Comment on Chrome, Firefox and other browsers affected by critical WebP vulnerability
yoz@aussie.zone 1 year agoHope that trash google takes itself out .
Comment on Chrome, Firefox and other browsers affected by critical WebP vulnerability
yoz@aussie.zone 1 year agoHope that trash google takes itself out .
Kyoyeou@slrpnk.net 1 year ago
May I Ask why people don’t like webp? I don’t know the reason? To my eyes now it is a more ecological way of having pictures because of their lower weight?
Gawdl3y@pawb.social 1 year ago
It’s a better format than JPEG, GIF, or PNG, while doing the jobs of all of those, but better (in most cases), and is an open format. It also has wide compatibility nowadays. The only major downside is a lot of social media services don’t even think about it being a potential format due to a lack of awareness/wide usage, leading to a degraded experience when someone shares a WebP somewhere (lack of auto-embedding as an example). I suspect this is why it gets a lot of hate here, which is unfortunate because it’s not at all the fault of the format.
AVIF (based on AV1) is the up-and-coming format that beats WebP in most cases now, but support isn’t quite there yet (mostly due to Apple), and it has the same problems for social media as WebP. HEIF (based on HEVC) is also good, but is heavily patent-encumbered and not as open.
thedirtyknapkin@lemmy.world 1 year ago
one important tidbit in this whole situation that sheds a lot of light on where and why is adopted: webp is Google’s horse, jpegxl is adobe’s horse. that’s why jpegxl has poor web support, and why webp pisses off designers.
Lucidlethargy@sh.itjust.works 1 year ago
It doesn’t piss off designers, but we’re pissed at Adobe for making us search for and download plugins to support it.
Seriously, fuck Adobe.
Dee@lemmings.world 1 year ago
I know I get annoyed by webp because Telegram processes it as a sticker instead of a normal image. That’s my only gripe with it, but like you said that’s more Telegram than the actual format.
abhibeckert@lemmy.world 1 year ago
AVIF only beats WebP for heavily compressed images and it doesn’t beat it by much.
If you want high quality images - then WebP is way better than AVIF. And as bandwidth improves and images don’t really get much bigger (we’re already at the limit of human visual perception for reasonable file sizes) for me that makes WebP a better compression algorithm than AVIF.
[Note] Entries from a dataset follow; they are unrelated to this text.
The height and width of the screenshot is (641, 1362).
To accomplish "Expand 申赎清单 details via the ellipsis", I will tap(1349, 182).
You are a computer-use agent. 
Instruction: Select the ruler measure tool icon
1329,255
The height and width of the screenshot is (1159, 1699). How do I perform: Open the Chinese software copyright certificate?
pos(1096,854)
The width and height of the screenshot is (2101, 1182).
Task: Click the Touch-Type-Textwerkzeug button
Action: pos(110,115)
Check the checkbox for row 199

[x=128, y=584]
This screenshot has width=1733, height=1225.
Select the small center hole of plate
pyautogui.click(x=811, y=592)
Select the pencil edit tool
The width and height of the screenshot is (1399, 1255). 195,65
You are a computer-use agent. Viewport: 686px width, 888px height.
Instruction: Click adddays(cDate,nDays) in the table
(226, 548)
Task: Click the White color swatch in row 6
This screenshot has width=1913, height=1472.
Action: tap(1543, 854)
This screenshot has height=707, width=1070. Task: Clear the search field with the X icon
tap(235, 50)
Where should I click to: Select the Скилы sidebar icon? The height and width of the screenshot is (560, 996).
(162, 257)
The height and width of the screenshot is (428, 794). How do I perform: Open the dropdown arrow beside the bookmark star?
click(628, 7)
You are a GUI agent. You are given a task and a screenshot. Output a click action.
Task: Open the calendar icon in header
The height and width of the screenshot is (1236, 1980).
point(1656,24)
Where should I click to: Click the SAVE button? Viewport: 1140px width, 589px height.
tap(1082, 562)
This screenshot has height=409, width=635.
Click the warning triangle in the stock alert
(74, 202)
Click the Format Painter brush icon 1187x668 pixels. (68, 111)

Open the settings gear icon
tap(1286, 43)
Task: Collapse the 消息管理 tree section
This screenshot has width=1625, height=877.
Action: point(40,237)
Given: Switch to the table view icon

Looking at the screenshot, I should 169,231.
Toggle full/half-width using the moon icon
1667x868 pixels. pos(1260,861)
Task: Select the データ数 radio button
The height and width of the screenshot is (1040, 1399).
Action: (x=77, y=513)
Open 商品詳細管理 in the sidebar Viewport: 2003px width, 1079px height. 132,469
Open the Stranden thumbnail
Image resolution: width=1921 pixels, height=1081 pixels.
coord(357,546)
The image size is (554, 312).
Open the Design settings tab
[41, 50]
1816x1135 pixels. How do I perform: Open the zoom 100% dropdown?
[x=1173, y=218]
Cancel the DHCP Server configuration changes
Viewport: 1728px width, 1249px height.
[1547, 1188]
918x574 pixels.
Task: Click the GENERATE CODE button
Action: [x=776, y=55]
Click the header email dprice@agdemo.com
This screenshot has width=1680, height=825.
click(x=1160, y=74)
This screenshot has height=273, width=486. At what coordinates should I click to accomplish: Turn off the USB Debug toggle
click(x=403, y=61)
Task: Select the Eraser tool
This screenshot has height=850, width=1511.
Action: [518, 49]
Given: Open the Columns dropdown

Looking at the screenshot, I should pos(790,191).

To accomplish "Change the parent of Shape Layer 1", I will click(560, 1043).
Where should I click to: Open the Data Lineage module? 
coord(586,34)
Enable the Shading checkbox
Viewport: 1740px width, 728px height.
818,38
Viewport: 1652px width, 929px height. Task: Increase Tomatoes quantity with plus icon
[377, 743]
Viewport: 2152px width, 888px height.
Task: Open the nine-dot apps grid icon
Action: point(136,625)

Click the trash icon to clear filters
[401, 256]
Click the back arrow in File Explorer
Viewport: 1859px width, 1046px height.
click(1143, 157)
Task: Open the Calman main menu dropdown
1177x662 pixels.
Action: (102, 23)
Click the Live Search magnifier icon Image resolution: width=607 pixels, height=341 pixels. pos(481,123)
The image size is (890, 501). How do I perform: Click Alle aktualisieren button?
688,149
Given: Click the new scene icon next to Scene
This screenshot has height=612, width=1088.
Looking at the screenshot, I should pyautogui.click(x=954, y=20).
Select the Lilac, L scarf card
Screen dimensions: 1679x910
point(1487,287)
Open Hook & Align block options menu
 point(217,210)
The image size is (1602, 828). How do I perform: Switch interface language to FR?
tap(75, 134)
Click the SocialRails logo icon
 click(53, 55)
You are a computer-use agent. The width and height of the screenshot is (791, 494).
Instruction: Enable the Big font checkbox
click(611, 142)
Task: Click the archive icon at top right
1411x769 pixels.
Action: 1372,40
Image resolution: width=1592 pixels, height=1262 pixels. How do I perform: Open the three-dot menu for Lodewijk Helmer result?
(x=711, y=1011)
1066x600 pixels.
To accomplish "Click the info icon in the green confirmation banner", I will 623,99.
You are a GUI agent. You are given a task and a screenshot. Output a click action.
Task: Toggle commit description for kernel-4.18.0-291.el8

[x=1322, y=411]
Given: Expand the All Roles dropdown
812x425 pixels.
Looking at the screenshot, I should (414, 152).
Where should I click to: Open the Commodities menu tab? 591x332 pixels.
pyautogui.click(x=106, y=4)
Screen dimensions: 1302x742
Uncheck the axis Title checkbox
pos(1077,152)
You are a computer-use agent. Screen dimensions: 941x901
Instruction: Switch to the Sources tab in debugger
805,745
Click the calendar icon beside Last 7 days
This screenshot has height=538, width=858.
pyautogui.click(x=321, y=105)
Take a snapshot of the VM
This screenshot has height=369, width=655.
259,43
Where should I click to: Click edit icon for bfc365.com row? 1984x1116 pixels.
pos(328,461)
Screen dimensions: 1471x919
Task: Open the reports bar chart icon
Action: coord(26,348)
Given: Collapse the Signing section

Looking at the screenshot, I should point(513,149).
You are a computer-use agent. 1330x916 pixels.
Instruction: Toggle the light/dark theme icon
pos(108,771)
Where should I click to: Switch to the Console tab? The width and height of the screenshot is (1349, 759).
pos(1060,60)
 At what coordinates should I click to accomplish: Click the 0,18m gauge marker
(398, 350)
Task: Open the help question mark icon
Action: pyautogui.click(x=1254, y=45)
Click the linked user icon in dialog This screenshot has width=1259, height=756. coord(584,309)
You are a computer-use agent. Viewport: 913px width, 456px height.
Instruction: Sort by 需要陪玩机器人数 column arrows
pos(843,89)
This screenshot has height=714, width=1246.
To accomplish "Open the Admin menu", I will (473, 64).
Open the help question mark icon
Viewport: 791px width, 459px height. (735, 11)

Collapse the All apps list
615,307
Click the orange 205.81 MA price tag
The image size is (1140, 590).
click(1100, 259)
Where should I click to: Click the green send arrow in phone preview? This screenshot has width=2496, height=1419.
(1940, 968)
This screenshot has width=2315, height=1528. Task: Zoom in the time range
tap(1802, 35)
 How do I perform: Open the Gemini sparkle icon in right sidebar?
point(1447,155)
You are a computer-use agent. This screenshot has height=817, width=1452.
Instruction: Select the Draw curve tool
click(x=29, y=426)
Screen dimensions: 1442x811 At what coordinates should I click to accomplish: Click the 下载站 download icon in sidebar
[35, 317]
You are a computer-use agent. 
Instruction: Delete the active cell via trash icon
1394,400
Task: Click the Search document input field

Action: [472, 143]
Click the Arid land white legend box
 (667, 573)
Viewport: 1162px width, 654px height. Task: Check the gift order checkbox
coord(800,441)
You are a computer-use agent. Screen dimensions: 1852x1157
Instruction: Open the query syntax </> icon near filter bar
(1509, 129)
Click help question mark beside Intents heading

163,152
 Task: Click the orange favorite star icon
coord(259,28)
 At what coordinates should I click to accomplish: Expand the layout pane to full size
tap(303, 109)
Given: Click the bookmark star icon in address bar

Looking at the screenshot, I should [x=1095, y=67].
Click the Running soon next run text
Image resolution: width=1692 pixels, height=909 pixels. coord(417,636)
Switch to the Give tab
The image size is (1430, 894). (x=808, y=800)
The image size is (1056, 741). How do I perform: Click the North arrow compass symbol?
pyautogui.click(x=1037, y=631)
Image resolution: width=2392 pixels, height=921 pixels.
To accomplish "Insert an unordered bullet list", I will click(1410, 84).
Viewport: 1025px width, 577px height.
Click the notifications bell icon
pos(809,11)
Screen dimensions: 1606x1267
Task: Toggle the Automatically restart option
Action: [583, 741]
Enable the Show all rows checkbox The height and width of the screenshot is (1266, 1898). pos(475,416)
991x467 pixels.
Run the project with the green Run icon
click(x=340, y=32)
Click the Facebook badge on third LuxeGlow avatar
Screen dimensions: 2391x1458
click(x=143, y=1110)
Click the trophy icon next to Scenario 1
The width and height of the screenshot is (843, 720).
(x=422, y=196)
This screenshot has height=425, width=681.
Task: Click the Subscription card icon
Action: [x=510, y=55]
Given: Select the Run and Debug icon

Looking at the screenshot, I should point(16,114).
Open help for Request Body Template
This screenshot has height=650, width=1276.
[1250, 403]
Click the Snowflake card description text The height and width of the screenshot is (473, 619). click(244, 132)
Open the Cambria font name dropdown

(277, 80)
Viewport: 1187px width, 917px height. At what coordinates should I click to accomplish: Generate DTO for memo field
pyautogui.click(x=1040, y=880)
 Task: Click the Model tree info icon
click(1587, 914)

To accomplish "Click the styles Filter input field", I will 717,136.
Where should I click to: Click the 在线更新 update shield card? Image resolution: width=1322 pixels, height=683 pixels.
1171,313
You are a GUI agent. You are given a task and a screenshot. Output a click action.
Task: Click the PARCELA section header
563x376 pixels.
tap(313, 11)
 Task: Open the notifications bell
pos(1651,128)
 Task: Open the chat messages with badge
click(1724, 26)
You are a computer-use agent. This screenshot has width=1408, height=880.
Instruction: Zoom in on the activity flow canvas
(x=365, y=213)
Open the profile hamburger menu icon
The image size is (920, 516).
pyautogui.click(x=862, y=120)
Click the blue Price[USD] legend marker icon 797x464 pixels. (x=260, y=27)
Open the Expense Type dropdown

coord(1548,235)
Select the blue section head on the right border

theneverfox@pawb.social 1 year ago
IDK what you mean by lack of auto-embedding, the support for it has been pretty fantastic from the start. I literally learned about it because I was looking though supported formats for a library, and it’s been in the list ever since
ultratiem@lemmy.ca 1 year ago
Proprietary formats are the bane of humanity. No one company, doesn’t matter, should have control over a file format. They should all be free and universally interoperable. A PSD, for example, should present and store data the same way if used on Photoshop or Pixelmator.
Companies are not your friends.
Gawdl3y@pawb.social 1 year ago
WebP is not proprietary. It’s an open format, is not patent-encumbered, and its reference implementation/libraries are open-source. It is driven mostly by Google, similar to Chromium.
ultratiem@lemmy.ca 1 year ago
They took the open source WebKit to develop Chrome and Chromium.
How did that turn out?
Google wants to own images. Doesn’t matter if they made the licensing whatever. They make webp. They have a personal vested interest in control.
You trust Google???
Valmond@lemmy.mindoki.com 1 year ago
This is just me, but when I download a PNG I know it’s lossless, when I download a jpeg I know it is lossy but probably a “photo-like” image, a gif? You get it.
One firmat to rule them all will get you badly compressed pixel graphics and unnecessary large “photo” images and so on, not because the format is bad, but if it lets you do so, people will (and companies obviously).
Most images on the internet are way under a MB, is there really that important to lower it slightly?